* [Actividad A] ¿Cómo se traduce al inglés la oración «Supimos entonces que él no regresaría.» del pasaje dado?
* [Actividad B] Reproduce sin cambios el fragmento del pasaje dado que empieza en "Pasaron así 72" y termina en "él no regresaría.".
* [Actividad C] Según el pasaje dado, ¿quién descubrió el cadáver del padre en Medicina Legal?
--- Pasaje dado ---
Fuimos a la casa a resguardarnos, como mi papá le había sugerido a mi mamá que hiciéramos. Y a esperar noticias. Mi mamá buscaba desesperadamente alguna confirmación, porque las que obtenía se contradecían entre sí.
Pasaron así 72 horas. Supimos que mi papá estaba muerto. No por la información que nos proporcionó el Estado, sino por una amiga cercana que indagó en cada uno de los cuartos de Medicina Legal hasta que descubrió su cadáver, ahí, desnudo, con unas marcas en las manos desconcertantes, en medio de otros tantos cuerpos desnudos. Supimos entonces que él no regresaría.
Surgieron sospechas sobre la manera en que había muerto, por una periodista que lo había visto salir. Herido, sí, pero vivo. Habría podido volver a su casa, a nosotros, a sus sueños, si el Ejército hubiera hecho su trabajo, si ellos lo hubieran protegido, si ellos hubieran actuado en favor de la sociedad civil.
Dejamos el país. El país de mi padre, el que él tanto había querido, aunque yo no entendiera por qué o para qué. Yo no entendí nunca bien qué era lo que había pasado, porque tenía en mi cabeza el recuerdo de un tanque de guerra pasando por mi casa. ¿Cómo podía ser que quitaran la vigilancia del Palacio de Justicia para un día después arremeter con tanques de guerra? Supuestamente, ¡era buscando dar seguridad a las instituciones y proteger la democracia! Nada tenía sentido y, a mis diez años, Colombia con su desigualdad y tremenda injusticia me resultaba imposible de comprender.
--- Registros de datos ---
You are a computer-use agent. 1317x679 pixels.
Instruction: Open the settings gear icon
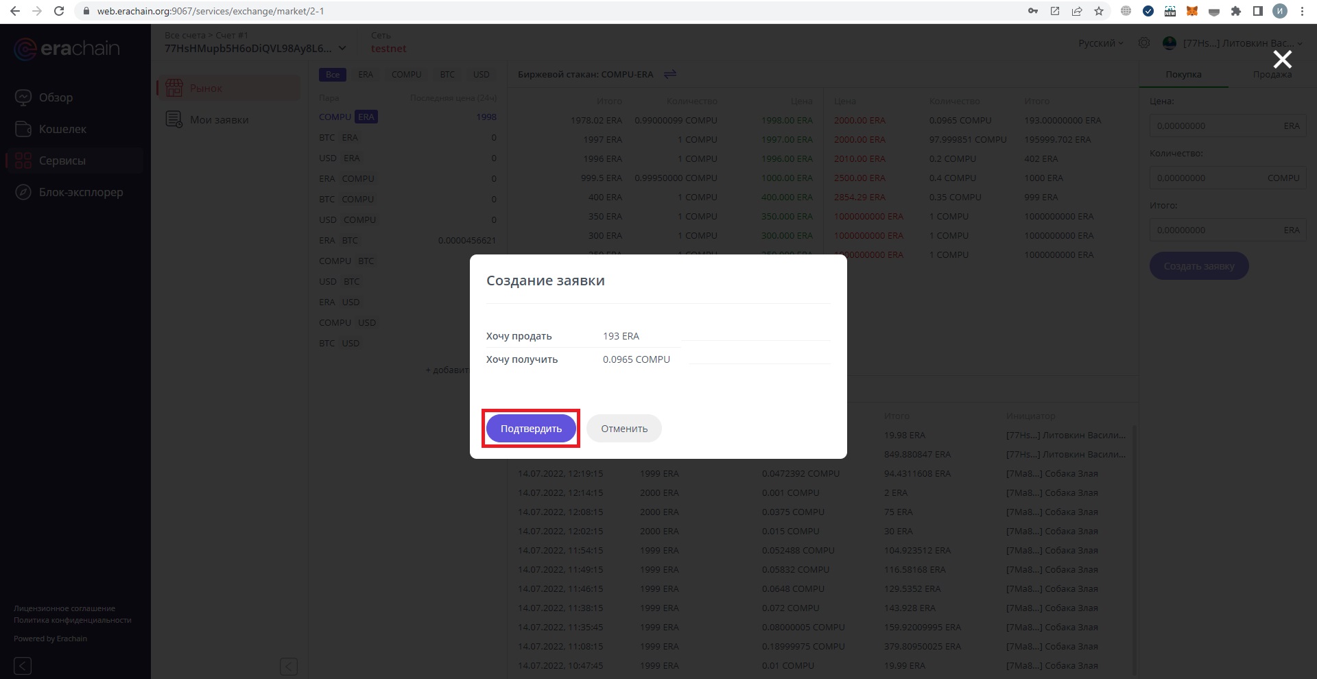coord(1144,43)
---
--- Registros de datos ---
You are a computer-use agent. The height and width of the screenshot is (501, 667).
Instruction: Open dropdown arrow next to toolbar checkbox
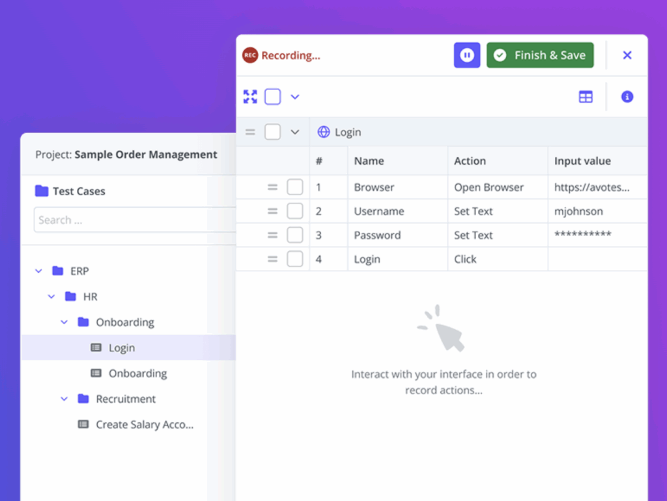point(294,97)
---
* [Resultado A] We then learned that he would not return.

* [Resultado B]
Pasaron así 72 horas. Supimos que mi papá estaba muerto. No por la información que nos proporcionó el Estado, sino por una amiga cercana que indagó en cada uno de los cuartos de Medicina Legal hasta que descubrió su cadáver, ahí, desnudo, con unas marcas en las manos desconcertantes, en medio de otros tantos cuerpos desnudos. Supimos entonces que él no regresaría.

* [Resultado C] Una amiga cercana de la familia.